_Task objective_:
Extract, exactly as written, the line that contains "You are a computer-use agent." and all lines after it through the end of the records. Omit pictures.

(Extracted data)

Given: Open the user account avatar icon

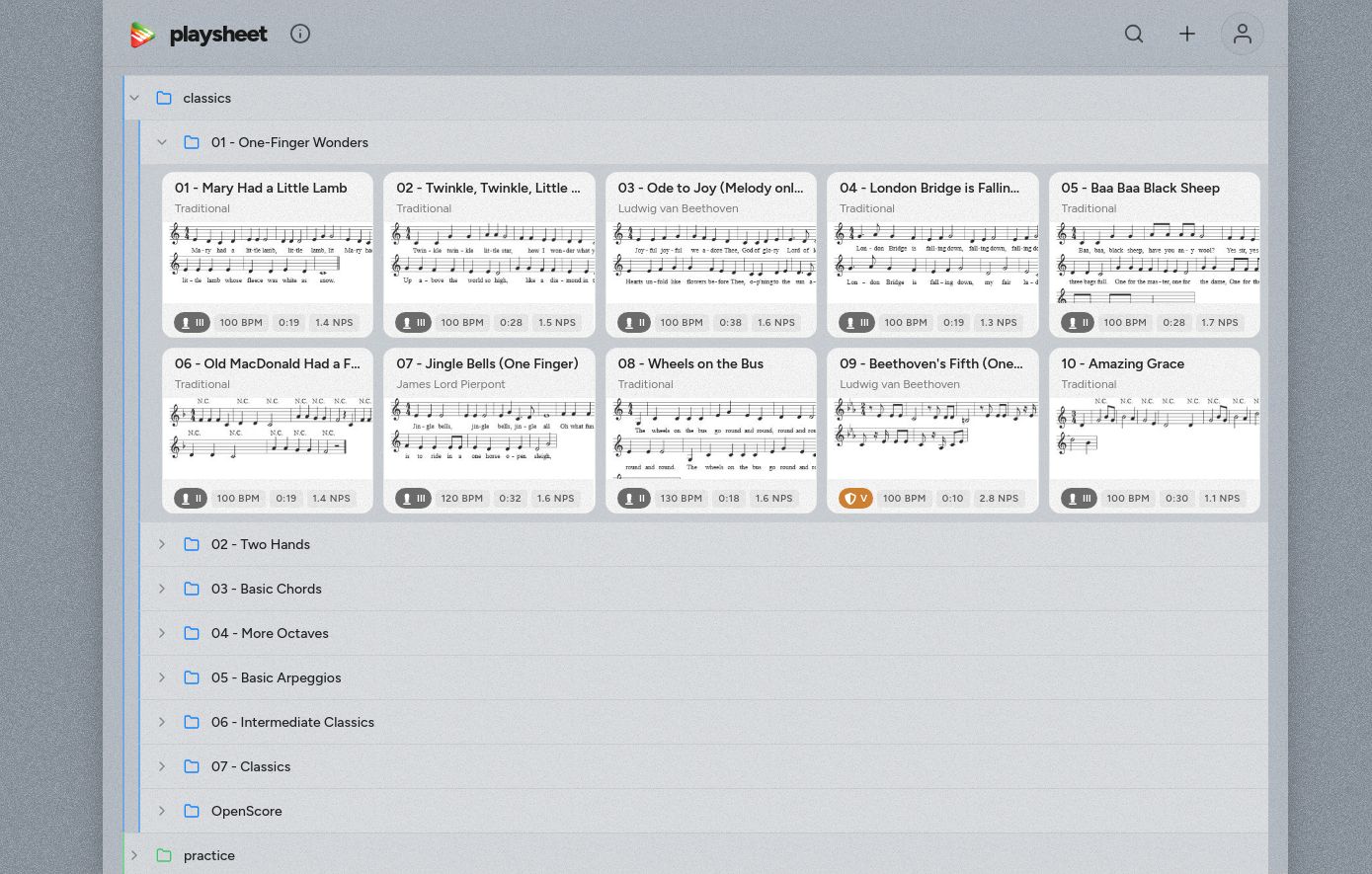Looking at the screenshot, I should pos(1242,34).
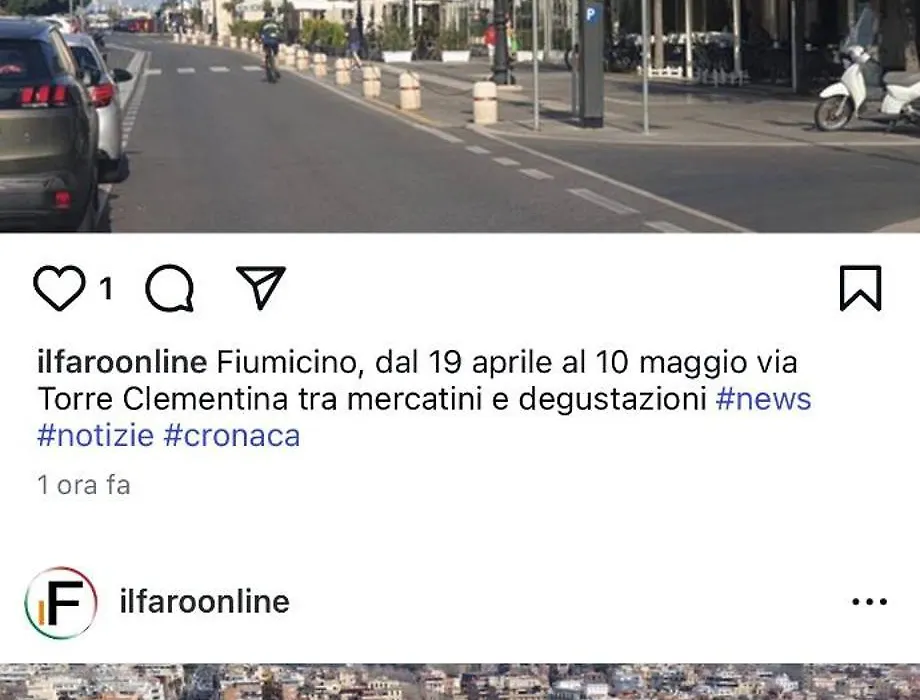Tap the blue parking sign in the photo

[x=591, y=13]
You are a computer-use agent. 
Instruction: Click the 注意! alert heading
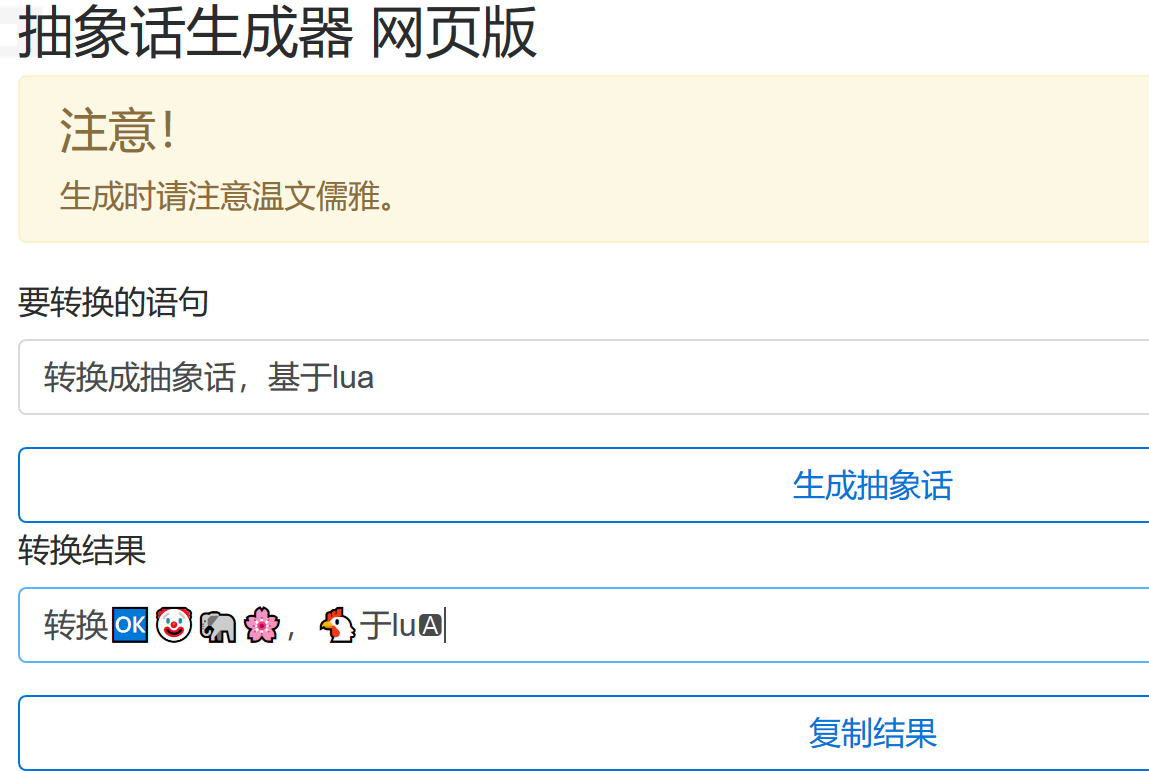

(End Extracted data)

_Answer for the task_:
You are a computer-use agent. 
Instruction: Click the 注意! alert heading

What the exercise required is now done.